Start of The input

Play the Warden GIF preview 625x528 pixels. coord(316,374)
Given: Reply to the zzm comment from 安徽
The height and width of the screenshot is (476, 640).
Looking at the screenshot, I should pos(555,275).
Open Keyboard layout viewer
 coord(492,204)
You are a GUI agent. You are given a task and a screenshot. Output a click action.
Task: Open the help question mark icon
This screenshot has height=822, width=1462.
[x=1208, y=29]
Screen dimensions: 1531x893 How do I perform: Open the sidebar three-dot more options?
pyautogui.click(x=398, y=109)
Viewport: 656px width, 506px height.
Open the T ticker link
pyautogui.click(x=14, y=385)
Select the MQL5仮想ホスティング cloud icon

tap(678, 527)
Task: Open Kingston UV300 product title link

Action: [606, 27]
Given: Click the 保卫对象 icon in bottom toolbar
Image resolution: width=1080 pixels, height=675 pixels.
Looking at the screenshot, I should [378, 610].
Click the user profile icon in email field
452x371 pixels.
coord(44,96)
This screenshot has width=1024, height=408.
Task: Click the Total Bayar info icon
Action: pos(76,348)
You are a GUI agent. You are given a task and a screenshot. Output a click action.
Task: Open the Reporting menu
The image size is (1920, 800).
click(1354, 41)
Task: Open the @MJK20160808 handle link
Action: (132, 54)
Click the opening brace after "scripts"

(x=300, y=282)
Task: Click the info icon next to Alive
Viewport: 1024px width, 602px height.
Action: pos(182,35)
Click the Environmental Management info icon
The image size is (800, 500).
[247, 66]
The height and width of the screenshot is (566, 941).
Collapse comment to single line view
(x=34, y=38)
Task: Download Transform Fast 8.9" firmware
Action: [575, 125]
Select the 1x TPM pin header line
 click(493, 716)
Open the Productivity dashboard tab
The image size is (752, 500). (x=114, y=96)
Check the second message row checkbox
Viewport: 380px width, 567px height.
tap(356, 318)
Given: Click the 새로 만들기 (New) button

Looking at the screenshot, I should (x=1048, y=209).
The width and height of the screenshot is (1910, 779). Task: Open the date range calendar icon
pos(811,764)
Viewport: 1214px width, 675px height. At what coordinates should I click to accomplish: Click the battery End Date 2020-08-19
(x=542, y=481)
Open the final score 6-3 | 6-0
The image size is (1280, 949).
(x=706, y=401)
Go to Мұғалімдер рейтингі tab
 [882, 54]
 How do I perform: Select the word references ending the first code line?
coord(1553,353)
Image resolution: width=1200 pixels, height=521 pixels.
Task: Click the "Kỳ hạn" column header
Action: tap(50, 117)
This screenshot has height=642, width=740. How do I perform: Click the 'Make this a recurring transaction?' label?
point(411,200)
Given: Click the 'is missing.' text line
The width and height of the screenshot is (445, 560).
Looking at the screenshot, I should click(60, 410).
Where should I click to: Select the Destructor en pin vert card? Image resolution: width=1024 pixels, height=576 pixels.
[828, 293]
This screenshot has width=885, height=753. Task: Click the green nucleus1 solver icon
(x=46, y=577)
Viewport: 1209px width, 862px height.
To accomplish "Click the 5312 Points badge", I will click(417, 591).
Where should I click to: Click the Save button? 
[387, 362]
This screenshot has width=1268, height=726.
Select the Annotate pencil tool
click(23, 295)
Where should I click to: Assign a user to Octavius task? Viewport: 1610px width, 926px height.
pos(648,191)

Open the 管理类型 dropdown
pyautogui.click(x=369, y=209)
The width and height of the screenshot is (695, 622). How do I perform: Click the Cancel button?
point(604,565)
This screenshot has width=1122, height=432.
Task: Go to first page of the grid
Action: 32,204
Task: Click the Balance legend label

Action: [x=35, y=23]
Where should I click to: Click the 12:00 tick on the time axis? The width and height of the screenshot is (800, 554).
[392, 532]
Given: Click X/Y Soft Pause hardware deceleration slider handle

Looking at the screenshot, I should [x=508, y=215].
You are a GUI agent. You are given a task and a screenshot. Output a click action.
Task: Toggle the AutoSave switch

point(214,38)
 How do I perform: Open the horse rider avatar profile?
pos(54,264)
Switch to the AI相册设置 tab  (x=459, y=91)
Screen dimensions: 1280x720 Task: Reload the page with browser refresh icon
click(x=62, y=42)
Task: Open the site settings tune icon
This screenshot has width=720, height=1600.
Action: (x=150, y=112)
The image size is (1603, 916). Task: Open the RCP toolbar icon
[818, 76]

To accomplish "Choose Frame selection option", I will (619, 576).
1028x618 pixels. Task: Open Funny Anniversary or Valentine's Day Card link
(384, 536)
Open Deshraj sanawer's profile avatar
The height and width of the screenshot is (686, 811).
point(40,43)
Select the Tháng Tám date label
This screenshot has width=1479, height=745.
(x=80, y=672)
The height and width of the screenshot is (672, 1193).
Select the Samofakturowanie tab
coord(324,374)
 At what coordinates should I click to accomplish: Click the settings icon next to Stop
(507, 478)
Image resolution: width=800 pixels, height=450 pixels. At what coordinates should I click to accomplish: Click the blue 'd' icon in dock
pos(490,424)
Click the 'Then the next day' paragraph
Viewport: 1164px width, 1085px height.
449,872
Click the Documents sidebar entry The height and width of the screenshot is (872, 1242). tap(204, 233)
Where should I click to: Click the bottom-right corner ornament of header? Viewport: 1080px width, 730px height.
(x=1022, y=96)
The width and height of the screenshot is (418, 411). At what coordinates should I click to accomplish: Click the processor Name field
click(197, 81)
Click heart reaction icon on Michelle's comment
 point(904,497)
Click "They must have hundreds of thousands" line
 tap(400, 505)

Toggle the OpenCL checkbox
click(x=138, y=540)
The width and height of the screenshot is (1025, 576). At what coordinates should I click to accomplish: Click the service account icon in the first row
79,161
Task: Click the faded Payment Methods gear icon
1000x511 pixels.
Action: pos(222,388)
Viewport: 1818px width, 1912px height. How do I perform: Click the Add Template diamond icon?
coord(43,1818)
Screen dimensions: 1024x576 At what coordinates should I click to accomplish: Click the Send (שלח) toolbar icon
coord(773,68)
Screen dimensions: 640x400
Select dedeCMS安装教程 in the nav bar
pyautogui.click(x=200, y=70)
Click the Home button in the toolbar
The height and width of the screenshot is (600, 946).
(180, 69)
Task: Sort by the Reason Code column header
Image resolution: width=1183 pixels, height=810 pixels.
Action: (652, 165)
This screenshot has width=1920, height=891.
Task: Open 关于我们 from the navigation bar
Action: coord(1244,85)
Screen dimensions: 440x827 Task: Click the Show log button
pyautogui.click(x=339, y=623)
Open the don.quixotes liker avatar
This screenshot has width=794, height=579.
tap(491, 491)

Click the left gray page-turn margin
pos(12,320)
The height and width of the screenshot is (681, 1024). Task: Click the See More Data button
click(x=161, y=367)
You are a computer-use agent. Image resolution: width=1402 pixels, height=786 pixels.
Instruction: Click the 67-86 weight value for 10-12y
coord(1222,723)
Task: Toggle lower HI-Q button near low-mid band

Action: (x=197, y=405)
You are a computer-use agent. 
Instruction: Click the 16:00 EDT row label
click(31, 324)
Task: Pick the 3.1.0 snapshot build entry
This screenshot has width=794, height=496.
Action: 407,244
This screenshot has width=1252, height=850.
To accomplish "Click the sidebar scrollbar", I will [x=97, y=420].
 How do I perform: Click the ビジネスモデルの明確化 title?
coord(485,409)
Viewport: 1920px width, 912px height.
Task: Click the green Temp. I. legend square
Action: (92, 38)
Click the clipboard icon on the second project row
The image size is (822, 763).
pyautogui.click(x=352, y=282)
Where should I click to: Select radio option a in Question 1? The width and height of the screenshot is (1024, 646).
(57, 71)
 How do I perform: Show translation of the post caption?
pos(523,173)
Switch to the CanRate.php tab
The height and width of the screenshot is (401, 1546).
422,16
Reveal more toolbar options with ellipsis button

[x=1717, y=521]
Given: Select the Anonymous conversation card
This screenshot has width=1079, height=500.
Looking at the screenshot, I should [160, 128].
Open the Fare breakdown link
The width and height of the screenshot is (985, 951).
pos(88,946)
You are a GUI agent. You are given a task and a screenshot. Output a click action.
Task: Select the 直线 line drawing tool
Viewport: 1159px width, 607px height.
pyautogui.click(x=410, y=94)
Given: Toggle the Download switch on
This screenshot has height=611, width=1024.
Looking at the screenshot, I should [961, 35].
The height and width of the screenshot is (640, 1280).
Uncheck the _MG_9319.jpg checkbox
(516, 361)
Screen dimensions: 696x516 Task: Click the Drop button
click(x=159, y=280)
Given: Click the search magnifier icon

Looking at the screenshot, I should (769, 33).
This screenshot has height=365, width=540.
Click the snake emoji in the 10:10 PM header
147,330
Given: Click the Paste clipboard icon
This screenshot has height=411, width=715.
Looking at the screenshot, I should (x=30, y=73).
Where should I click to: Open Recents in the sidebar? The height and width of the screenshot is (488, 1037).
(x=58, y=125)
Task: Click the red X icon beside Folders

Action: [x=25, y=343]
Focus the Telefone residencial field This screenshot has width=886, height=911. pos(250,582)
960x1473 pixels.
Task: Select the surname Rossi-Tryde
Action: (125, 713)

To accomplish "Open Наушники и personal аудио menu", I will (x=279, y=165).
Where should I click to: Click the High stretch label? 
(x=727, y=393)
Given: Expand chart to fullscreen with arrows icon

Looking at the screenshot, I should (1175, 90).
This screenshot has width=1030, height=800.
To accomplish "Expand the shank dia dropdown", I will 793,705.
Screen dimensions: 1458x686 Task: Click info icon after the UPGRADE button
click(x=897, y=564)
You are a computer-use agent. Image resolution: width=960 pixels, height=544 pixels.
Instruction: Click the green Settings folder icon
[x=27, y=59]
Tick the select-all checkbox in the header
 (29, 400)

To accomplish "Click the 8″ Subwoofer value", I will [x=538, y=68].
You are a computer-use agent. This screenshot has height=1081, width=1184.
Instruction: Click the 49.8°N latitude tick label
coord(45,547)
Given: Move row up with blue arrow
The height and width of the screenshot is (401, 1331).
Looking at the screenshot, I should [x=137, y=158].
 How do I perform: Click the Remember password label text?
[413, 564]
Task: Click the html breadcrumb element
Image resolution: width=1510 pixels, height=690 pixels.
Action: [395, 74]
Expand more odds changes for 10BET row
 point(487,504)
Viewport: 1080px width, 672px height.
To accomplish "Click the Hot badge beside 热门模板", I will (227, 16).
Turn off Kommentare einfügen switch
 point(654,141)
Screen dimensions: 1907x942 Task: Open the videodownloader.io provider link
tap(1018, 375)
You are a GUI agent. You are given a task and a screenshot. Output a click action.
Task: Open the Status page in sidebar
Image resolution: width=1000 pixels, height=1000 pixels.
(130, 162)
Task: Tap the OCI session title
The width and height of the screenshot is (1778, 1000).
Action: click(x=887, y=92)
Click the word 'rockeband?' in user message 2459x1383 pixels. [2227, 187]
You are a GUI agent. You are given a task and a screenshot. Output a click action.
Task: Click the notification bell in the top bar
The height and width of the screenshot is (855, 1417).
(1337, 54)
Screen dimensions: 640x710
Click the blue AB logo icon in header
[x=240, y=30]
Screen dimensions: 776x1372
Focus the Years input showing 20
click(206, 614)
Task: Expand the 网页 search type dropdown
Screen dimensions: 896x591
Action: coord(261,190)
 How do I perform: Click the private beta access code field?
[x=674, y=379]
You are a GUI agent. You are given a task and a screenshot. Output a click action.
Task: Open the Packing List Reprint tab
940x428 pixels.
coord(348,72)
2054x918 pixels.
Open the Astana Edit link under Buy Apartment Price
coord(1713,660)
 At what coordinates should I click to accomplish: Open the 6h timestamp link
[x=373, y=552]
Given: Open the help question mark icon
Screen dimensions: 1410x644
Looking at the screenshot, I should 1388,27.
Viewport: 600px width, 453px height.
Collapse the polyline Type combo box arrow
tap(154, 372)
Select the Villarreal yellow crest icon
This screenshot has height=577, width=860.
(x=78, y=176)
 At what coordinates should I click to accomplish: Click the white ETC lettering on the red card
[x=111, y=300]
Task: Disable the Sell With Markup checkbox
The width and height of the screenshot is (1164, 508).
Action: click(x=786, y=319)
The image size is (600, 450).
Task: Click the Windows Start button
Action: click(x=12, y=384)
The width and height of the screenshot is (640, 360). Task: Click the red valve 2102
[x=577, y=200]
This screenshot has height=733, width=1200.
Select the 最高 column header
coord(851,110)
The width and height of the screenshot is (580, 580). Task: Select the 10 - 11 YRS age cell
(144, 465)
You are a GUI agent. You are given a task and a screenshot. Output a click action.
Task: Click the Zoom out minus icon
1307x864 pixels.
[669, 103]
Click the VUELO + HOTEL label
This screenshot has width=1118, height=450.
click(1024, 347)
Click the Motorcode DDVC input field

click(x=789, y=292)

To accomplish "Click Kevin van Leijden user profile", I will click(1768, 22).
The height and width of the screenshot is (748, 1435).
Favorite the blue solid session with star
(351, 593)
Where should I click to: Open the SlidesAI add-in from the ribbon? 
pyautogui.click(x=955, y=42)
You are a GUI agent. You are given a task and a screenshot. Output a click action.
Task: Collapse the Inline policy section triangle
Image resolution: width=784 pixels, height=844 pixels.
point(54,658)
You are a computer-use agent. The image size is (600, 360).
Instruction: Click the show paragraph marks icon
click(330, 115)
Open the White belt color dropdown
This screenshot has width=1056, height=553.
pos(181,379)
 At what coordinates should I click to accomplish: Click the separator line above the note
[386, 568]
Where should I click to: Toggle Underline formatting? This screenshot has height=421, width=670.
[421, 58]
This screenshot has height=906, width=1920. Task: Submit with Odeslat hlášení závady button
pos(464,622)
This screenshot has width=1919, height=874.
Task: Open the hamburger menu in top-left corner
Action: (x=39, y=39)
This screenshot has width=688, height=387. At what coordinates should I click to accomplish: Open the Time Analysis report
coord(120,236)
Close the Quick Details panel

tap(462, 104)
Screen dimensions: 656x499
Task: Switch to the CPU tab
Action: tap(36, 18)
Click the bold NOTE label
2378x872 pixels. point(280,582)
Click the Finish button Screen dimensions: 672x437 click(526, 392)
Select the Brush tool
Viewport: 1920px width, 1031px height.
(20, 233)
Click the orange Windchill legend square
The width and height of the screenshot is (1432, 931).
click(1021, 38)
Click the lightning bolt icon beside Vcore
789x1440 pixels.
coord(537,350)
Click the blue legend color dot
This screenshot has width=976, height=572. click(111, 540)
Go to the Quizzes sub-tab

End of The input

Output each line of the listing above that has "will".

To accomplish "Click the 5312 Points badge", I will click(417, 591).
To accomplish "Choose Frame selection option", I will (619, 576).
To accomplish "Click the sidebar scrollbar", I will [x=97, y=420].
To accomplish "Open Наушники и personal аудио menu", I will (x=279, y=165).
To accomplish "Expand the shank dia dropdown", I will 793,705.
To accomplish "Click the 8″ Subwoofer value", I will [x=538, y=68].
To accomplish "Click the Hot badge beside 热门模板", I will (227, 16).
To accomplish "Click Kevin van Leijden user profile", I will click(1768, 22).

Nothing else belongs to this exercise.